[Work to do]: Please transcribe the listing below verbatim, everything from the line containing "You are a computer-use" down to the line containing "Action: [x=1458, y=606]", both included.

[Data]:
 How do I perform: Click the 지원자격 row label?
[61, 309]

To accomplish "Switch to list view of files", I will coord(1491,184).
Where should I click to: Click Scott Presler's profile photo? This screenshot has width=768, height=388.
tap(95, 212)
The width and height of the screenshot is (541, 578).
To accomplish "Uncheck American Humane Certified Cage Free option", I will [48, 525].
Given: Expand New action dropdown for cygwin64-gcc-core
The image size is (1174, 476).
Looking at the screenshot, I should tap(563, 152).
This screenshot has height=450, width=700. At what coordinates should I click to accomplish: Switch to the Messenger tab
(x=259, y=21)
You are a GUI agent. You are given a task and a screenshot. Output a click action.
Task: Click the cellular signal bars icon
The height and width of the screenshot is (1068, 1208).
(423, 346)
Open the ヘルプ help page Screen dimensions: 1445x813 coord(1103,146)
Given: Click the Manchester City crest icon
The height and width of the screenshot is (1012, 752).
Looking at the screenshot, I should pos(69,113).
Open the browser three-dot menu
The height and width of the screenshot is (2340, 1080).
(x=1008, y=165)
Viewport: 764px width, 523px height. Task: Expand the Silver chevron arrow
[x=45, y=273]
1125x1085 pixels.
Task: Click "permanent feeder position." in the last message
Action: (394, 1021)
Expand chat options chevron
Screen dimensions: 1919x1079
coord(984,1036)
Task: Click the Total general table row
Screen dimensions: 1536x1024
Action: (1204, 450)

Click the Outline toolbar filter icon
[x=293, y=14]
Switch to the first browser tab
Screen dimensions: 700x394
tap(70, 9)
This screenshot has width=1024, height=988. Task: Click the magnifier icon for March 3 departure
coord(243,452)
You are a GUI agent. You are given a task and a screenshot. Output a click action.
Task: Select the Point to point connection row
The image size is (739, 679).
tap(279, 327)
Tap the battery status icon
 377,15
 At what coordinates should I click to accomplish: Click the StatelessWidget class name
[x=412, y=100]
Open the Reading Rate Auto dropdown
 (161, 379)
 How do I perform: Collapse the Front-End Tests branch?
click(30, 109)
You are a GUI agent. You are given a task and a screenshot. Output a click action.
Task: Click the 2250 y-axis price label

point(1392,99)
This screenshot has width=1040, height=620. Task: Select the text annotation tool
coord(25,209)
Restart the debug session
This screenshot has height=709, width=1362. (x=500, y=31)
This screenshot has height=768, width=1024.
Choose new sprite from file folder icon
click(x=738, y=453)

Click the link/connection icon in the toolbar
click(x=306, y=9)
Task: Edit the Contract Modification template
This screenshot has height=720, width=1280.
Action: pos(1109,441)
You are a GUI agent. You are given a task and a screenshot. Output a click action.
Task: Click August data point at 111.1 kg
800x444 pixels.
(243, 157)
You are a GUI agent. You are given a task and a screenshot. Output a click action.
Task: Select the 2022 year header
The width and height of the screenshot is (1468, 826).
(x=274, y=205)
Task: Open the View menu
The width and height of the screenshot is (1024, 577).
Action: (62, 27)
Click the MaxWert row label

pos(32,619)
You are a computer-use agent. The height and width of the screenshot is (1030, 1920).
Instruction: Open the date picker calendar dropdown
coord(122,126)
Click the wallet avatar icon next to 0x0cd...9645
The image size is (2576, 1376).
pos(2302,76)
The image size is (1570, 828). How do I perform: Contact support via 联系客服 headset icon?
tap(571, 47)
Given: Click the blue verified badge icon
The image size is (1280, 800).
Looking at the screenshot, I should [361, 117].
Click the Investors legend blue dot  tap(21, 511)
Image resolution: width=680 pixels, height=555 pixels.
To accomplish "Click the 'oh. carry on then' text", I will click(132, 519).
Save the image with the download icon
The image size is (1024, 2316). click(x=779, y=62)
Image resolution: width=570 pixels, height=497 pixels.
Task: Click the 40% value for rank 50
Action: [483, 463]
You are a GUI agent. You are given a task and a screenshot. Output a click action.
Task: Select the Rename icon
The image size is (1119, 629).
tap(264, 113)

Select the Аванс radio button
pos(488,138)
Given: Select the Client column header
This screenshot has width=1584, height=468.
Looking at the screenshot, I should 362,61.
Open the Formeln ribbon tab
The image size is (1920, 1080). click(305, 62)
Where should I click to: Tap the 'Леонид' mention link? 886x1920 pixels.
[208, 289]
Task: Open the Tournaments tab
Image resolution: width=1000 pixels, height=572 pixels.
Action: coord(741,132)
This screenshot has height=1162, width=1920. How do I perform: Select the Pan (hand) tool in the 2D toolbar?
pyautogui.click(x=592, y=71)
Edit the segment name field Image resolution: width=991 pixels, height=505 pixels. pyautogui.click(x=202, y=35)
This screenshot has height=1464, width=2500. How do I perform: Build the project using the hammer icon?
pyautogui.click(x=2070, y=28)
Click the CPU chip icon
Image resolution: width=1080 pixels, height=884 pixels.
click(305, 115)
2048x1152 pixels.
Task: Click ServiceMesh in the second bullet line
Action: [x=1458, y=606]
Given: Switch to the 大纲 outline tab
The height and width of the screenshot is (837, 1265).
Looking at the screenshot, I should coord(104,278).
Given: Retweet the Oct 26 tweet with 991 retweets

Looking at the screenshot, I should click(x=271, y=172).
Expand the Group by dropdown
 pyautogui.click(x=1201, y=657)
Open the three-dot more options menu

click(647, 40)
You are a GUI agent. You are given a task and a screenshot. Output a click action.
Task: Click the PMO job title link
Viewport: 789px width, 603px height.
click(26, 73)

[Problem solution]:
You are a computer-use agent. The height and width of the screenshot is (1030, 1920).
Instruction: Open the date picker calendar dropdown
coord(122,126)
Click the wallet avatar icon next to 0x0cd...9645
The image size is (2576, 1376).
pos(2302,76)
The image size is (1570, 828). How do I perform: Contact support via 联系客服 headset icon?
tap(571, 47)
Given: Click the blue verified badge icon
The image size is (1280, 800).
Looking at the screenshot, I should [361, 117].
Click the Investors legend blue dot  tap(21, 511)
Image resolution: width=680 pixels, height=555 pixels.
To accomplish "Click the 'oh. carry on then' text", I will click(132, 519).
Save the image with the download icon
The image size is (1024, 2316). click(x=779, y=62)
Image resolution: width=570 pixels, height=497 pixels.
Task: Click the 40% value for rank 50
Action: [483, 463]
You are a GUI agent. You are given a task and a screenshot. Output a click action.
Task: Select the Rename icon
The image size is (1119, 629).
tap(264, 113)

Select the Аванс radio button
pos(488,138)
Given: Select the Client column header
This screenshot has width=1584, height=468.
Looking at the screenshot, I should 362,61.
Open the Formeln ribbon tab
The image size is (1920, 1080). click(305, 62)
Where should I click to: Tap the 'Леонид' mention link? 886x1920 pixels.
[208, 289]
Task: Open the Tournaments tab
Image resolution: width=1000 pixels, height=572 pixels.
Action: coord(741,132)
This screenshot has height=1162, width=1920. How do I perform: Select the Pan (hand) tool in the 2D toolbar?
pyautogui.click(x=592, y=71)
Edit the segment name field Image resolution: width=991 pixels, height=505 pixels. pyautogui.click(x=202, y=35)
This screenshot has height=1464, width=2500. How do I perform: Build the project using the hammer icon?
pyautogui.click(x=2070, y=28)
Click the CPU chip icon
Image resolution: width=1080 pixels, height=884 pixels.
click(305, 115)
2048x1152 pixels.
Task: Click ServiceMesh in the second bullet line
Action: [x=1458, y=606]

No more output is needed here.